Top of INFORMATION SUPPLIED

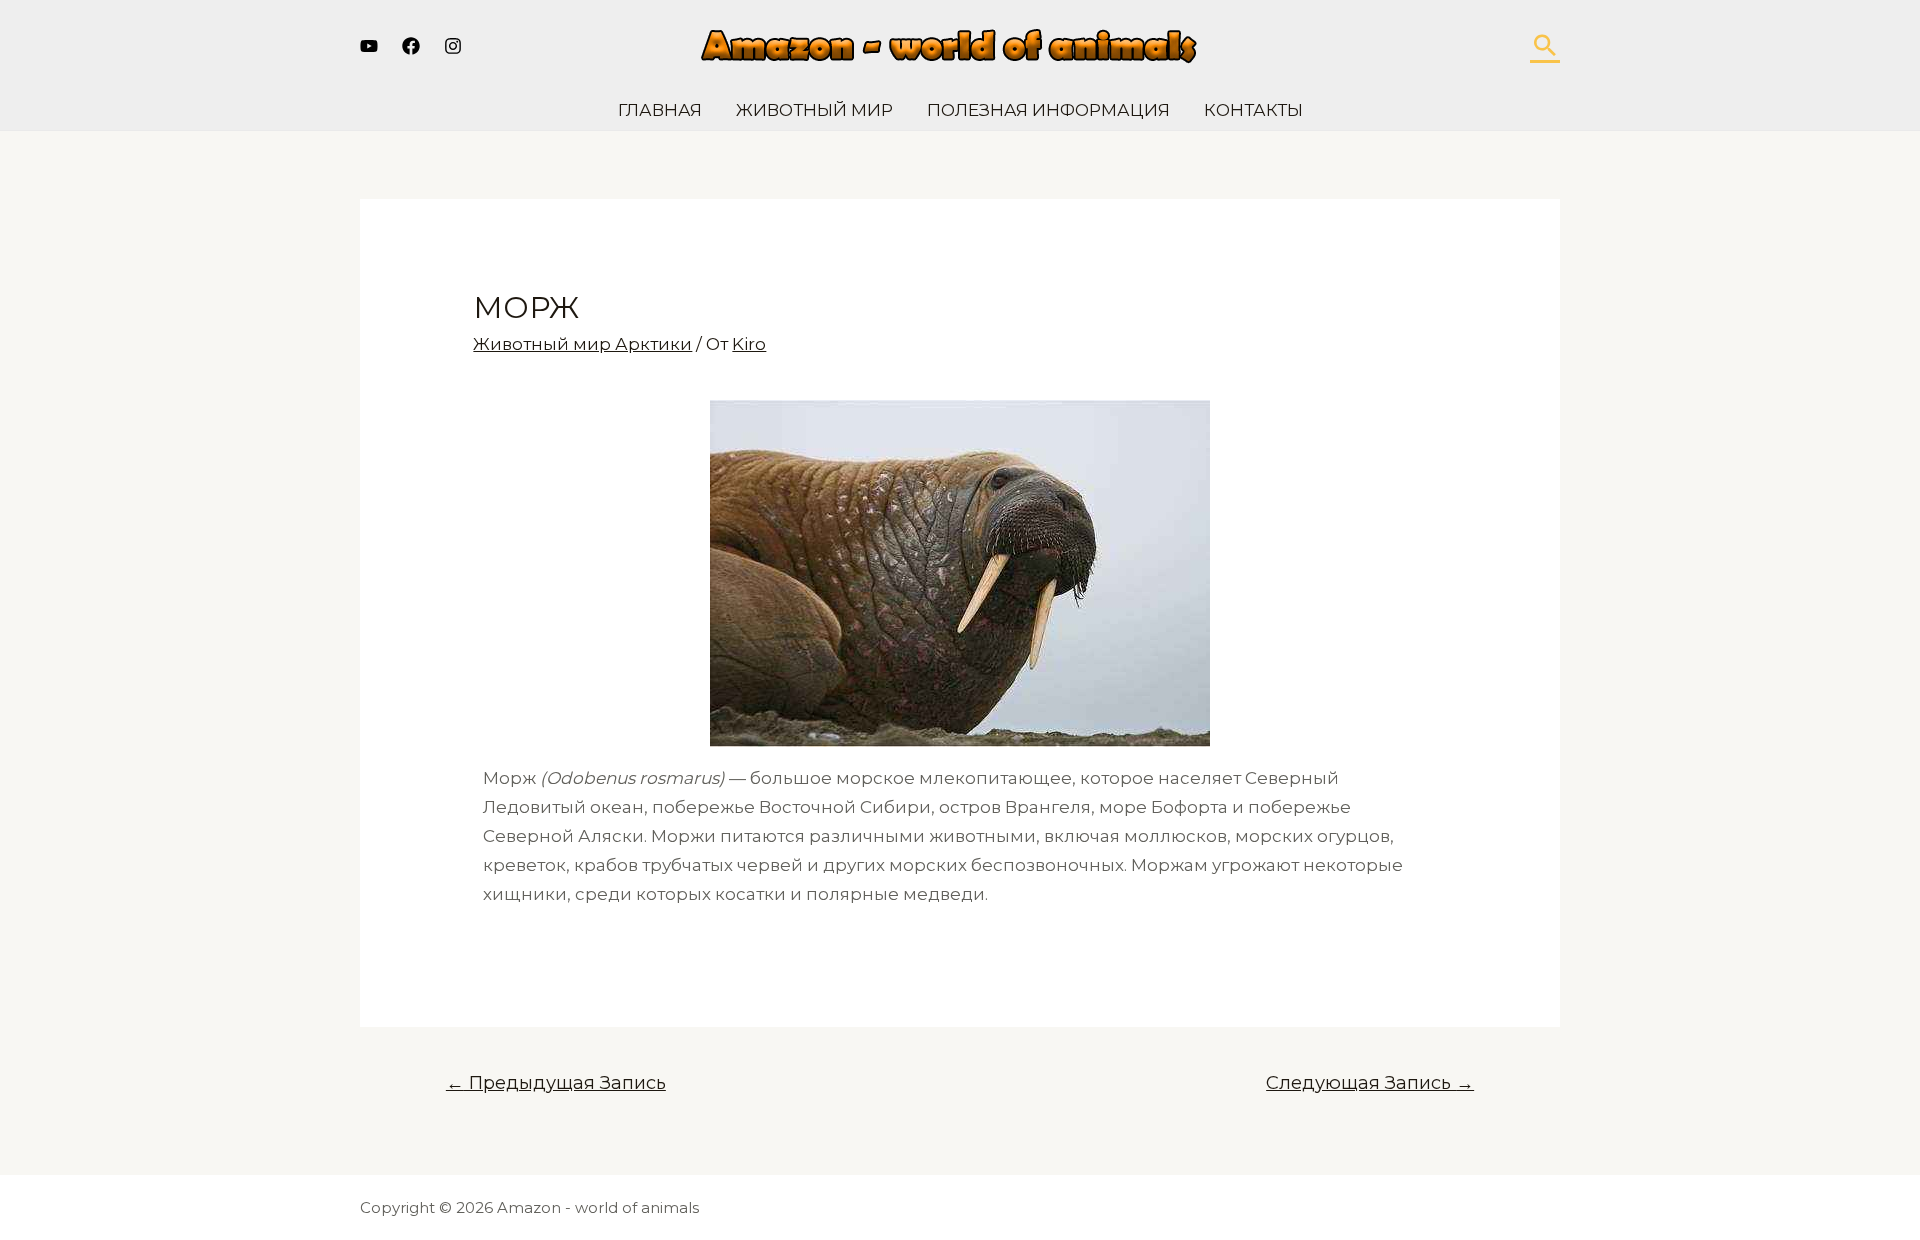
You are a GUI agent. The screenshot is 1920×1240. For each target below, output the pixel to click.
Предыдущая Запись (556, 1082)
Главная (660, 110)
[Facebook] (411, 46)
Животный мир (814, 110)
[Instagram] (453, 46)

Bottom of INFORMATION SUPPLIED

◆ **WHAT THE EXERCISE ASKS**:
Return all the data above as written, leaving out only the pictures.

◆ **WRITTEN RESPONSE**:
You are a GUI agent. The screenshot is 1920×1240. For each target below, output the pixel to click.
Предыдущая Запись (556, 1082)
Главная (660, 110)
[Facebook] (411, 46)
Животный мир (814, 110)
[Instagram] (453, 46)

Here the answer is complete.